:: Aufgabenstellung ::
Ersetze „Automate“ durch „Review“ und gib dabei die Zeilen von der Zeile mit „This screenshot has height=540, width=800.“ bis zur Zeile mit „pos(701,203)“ erneut aus. Alles Übrige bleibt unverändert.

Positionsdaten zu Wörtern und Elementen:
***

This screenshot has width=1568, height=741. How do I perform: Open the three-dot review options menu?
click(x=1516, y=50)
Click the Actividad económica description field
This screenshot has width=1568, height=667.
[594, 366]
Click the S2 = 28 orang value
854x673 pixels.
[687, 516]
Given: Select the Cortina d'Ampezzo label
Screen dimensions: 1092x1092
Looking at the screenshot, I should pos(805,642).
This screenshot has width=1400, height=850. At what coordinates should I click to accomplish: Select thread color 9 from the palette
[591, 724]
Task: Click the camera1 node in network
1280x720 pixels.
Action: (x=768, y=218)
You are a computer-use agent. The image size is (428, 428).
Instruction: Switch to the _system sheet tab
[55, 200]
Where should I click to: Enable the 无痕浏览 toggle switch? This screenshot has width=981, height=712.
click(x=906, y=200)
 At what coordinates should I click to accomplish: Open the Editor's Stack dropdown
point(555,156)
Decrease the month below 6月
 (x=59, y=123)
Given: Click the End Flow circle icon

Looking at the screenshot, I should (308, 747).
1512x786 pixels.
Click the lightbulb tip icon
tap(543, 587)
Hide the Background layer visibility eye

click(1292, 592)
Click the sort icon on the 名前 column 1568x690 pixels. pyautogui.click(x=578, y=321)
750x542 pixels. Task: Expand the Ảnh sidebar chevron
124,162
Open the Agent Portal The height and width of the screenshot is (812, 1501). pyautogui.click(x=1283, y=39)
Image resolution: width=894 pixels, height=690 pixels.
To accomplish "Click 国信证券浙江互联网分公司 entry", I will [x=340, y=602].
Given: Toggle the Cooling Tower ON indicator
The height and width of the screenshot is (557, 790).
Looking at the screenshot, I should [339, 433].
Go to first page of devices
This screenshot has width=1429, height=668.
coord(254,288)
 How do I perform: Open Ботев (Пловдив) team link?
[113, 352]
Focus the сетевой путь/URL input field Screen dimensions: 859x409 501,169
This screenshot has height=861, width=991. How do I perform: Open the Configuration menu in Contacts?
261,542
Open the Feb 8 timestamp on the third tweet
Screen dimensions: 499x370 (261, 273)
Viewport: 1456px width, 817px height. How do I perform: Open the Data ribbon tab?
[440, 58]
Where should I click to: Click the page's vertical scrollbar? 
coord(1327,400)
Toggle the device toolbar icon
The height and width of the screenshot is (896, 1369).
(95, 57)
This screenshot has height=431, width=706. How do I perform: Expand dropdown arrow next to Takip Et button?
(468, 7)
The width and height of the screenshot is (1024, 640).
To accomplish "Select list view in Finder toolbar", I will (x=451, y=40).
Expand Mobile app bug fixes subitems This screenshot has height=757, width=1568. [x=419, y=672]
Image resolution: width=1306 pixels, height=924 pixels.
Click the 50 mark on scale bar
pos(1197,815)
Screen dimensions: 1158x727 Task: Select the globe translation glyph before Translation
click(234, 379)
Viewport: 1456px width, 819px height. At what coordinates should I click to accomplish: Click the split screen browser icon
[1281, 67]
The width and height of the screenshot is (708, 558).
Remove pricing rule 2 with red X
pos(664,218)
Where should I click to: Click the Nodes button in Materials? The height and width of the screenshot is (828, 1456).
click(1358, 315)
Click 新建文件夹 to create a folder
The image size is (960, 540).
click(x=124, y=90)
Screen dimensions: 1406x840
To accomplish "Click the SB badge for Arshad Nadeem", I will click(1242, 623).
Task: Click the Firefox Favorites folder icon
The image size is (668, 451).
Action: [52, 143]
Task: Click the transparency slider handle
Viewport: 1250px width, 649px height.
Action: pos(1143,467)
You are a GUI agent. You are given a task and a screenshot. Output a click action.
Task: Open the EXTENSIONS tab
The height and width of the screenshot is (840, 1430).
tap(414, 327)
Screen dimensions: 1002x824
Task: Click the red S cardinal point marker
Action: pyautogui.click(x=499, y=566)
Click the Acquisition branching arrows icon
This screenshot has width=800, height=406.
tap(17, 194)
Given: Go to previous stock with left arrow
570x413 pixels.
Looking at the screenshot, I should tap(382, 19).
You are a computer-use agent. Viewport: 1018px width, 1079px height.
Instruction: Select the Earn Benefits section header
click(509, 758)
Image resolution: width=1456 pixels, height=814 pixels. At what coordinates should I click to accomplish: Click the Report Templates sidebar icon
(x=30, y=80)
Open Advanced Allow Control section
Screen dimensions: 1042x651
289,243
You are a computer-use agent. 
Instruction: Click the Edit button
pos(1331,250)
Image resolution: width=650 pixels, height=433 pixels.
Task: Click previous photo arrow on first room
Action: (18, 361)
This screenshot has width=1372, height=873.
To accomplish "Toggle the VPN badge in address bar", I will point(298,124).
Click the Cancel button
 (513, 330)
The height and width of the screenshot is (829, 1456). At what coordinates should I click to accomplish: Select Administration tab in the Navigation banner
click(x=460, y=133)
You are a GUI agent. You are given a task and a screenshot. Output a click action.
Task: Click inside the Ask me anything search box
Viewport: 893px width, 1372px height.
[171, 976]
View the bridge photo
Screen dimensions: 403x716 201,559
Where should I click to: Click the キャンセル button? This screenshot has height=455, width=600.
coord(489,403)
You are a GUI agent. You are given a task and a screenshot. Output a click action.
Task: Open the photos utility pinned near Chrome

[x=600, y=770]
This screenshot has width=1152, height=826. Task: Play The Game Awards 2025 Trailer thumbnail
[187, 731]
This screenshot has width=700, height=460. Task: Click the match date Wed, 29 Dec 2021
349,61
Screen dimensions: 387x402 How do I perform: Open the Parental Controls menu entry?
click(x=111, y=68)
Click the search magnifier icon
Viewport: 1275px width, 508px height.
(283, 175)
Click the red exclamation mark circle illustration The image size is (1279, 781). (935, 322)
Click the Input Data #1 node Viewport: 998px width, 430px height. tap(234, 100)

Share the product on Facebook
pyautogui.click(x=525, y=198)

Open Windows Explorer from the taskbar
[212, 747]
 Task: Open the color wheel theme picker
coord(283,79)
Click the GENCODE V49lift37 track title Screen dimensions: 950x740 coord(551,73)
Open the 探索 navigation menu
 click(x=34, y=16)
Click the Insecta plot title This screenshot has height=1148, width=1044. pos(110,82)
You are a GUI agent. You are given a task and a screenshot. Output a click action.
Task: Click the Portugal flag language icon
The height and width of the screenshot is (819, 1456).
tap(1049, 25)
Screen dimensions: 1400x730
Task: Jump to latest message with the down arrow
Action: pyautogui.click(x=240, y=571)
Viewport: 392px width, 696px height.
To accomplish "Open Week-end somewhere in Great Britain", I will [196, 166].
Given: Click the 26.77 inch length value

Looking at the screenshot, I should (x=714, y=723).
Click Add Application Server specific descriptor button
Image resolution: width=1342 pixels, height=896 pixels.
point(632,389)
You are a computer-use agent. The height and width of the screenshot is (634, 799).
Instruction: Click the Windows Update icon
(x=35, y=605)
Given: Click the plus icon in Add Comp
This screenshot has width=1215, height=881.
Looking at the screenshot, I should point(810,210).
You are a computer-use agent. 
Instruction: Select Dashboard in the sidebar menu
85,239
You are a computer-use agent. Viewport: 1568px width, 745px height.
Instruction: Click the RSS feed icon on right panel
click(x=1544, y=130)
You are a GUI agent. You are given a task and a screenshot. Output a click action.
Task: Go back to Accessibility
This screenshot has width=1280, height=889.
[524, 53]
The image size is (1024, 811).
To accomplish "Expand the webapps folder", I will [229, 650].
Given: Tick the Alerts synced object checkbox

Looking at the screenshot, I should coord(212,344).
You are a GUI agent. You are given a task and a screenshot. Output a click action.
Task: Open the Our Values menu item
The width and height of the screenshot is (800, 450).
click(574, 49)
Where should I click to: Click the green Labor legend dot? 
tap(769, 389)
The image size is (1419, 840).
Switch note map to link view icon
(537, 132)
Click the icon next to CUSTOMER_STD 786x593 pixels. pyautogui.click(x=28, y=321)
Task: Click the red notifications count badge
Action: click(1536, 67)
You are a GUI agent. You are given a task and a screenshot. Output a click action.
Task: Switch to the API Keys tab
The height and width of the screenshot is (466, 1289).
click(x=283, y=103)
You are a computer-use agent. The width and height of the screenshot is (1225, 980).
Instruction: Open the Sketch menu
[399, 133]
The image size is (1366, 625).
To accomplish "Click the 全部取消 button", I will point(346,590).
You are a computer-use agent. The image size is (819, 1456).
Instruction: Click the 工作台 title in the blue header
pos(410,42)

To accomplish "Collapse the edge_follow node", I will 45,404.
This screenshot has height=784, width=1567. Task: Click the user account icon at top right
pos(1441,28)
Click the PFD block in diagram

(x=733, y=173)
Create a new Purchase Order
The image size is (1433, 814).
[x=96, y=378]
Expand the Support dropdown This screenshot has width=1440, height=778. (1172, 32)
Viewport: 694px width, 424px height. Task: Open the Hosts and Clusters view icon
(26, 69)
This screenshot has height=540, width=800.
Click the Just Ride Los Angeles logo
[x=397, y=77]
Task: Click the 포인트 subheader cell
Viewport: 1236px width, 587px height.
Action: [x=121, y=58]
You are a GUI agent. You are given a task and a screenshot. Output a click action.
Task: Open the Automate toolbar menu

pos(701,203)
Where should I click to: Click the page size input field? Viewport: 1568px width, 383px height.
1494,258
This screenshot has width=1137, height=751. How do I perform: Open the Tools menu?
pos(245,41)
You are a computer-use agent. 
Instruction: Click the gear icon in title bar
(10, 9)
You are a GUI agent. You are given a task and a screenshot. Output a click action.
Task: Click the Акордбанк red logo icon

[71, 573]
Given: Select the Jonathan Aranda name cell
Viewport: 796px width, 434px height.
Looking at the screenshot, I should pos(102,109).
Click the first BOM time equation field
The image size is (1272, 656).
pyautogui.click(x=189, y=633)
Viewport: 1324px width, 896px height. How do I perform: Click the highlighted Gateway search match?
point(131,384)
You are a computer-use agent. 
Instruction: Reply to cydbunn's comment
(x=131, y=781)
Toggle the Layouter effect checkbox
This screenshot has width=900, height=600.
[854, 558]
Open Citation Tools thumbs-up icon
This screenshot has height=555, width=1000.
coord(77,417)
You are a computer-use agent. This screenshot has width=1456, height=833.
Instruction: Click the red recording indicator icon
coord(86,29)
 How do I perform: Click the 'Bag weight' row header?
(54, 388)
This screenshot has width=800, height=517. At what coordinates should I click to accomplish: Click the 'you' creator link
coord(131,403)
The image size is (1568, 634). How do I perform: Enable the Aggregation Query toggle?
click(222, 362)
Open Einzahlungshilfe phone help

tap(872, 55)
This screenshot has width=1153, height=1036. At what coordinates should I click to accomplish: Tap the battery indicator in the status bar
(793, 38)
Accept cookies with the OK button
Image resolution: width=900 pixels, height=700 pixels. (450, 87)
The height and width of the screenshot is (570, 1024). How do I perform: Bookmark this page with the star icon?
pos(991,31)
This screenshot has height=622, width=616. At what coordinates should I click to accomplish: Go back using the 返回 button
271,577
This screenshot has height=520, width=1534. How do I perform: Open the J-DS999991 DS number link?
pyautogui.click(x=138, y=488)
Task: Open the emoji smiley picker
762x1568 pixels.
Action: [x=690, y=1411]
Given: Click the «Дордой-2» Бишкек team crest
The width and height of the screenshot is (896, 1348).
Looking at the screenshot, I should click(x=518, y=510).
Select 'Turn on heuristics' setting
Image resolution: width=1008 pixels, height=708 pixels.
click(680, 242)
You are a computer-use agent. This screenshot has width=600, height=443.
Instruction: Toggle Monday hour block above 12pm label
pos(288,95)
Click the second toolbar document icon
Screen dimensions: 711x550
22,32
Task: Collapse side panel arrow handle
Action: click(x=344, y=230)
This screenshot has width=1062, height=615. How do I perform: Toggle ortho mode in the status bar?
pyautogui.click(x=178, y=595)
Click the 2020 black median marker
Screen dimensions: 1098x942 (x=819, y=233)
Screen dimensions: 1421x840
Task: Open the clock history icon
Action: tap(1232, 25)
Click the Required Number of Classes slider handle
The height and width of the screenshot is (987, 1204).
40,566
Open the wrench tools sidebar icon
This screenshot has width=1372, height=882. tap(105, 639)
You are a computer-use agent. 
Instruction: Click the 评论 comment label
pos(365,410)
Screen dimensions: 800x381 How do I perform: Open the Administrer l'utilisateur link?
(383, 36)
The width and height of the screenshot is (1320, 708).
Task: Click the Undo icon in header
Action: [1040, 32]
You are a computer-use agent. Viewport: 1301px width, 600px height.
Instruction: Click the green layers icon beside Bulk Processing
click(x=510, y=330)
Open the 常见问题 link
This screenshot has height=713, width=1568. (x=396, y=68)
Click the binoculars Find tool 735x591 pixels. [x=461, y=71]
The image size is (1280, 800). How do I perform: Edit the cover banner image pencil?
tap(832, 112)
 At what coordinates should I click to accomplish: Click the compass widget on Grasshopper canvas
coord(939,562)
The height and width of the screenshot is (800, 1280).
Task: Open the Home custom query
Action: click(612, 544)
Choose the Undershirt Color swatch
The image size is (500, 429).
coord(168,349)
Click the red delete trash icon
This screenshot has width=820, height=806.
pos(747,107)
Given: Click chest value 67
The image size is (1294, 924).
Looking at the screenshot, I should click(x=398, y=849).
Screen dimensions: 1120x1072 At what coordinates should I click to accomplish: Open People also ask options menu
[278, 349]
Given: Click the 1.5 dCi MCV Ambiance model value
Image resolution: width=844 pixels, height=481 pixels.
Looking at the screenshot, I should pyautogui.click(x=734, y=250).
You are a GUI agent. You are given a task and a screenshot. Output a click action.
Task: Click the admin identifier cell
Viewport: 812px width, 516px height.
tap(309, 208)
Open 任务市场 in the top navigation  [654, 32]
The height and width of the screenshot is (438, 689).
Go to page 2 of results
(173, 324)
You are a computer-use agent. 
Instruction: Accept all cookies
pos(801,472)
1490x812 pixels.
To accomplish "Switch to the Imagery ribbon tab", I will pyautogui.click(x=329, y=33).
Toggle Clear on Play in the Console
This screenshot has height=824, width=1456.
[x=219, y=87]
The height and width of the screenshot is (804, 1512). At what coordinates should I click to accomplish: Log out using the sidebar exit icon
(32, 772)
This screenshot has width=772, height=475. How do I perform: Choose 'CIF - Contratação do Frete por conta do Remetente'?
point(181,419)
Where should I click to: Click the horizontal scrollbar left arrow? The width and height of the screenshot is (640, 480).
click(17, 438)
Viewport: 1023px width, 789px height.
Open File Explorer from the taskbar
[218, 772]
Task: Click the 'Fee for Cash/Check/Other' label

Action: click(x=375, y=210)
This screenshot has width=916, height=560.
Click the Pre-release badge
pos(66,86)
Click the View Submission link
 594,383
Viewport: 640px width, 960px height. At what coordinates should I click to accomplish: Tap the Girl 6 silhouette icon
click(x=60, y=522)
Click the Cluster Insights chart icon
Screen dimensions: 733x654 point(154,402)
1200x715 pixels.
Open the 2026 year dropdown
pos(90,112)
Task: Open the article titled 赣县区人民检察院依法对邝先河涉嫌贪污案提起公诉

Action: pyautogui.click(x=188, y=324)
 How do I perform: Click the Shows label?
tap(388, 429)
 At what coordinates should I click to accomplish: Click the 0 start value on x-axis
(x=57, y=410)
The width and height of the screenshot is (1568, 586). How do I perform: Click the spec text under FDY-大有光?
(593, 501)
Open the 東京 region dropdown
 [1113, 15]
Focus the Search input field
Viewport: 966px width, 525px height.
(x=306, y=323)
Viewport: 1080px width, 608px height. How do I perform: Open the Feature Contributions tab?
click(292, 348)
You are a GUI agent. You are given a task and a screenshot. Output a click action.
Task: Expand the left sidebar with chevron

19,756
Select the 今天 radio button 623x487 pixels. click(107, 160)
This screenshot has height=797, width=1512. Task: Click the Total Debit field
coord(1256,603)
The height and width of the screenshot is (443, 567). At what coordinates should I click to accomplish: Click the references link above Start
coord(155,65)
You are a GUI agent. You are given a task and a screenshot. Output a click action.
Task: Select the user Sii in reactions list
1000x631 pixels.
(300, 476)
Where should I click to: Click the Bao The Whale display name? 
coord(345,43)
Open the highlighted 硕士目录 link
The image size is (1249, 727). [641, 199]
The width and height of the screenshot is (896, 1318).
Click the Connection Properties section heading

***

:: Gelöste Aufgabe ::
This screenshot has height=540, width=800.
Click the Just Ride Los Angeles logo
[x=397, y=77]
Task: Click the 포인트 subheader cell
Viewport: 1236px width, 587px height.
Action: [x=121, y=58]
You are a GUI agent. You are given a task and a screenshot. Output a click action.
Task: Open the Review toolbar menu

pos(701,203)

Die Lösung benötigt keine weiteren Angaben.